“Well, I’m just a modern guy, although I’ve had it in the ear before…” His overdriven, deep-in-the-pocket Bo Diddley inspired bass motif defines one of rock ‘n’ roll’s greatest anthems as rendered by the former James Newell Osterberg – “Lust For Life.”
Tony Fox Sales, son of the iconic comic Soupy, is among rock’s most underrated bassists. With the unfairly maligned, still ahead-of-its-time Tin Machine collective comprised of sibling Hunt on drums, David Bowie (sax/vocals), and virtuoso guitarist Reeves Gabrels, Tony rendered bass passages that belied harmonic tradition yet propelled the ensemble’s quirky canon by way of old school rhythm and blues phrasing throughout their triumvirate of absolutely essential releases; Tin Machine (1989), Tin Machine II (1991), and the live set Oi Vey Baby (1992).
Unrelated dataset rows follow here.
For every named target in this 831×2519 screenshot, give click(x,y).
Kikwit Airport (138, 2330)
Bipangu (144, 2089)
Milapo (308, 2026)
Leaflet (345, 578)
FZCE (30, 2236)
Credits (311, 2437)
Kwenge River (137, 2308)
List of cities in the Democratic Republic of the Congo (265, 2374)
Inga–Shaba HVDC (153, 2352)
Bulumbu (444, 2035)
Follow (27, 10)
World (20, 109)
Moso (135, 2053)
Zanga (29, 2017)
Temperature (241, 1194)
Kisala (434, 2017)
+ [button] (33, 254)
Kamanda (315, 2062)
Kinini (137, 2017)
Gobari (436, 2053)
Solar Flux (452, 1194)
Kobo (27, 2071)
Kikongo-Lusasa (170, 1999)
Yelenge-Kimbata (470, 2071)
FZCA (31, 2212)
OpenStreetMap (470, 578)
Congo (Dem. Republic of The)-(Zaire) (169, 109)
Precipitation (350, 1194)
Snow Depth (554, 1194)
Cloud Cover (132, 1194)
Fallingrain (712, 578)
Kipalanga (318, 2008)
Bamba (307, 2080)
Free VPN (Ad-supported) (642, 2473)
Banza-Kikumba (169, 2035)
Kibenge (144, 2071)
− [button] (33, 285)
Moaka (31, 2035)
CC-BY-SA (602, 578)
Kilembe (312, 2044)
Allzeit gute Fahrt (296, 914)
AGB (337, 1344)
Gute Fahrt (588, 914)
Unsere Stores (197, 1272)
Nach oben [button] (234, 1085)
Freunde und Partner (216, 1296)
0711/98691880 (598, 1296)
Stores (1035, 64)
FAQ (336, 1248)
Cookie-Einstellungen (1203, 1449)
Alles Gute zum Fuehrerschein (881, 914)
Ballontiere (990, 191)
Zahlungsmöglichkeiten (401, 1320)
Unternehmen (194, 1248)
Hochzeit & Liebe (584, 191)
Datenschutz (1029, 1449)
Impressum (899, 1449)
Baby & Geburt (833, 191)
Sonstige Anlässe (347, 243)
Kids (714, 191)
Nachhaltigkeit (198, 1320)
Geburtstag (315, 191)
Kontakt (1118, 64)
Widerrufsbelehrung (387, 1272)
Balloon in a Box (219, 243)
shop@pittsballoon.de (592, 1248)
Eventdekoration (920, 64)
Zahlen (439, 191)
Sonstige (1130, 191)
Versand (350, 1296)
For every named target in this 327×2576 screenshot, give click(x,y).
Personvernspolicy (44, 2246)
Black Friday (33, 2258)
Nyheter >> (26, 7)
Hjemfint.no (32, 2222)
At the age of 19, Tony shined on Todd Rundgren’s stunning debut release Runt (1970), especially on the track “I’m in the Clique” wherein Sales’ brittle solo clashes with everyone in the studio yet somehow manages to make a statement.
To my ears, the Sales/Sales rhythm section for Iggy’s Lust for Life (1977) album represents a flawless fusion of art, punk, pop, and hard rock. You want to know why bass players are the coolest cats? Refer to Tony Sales.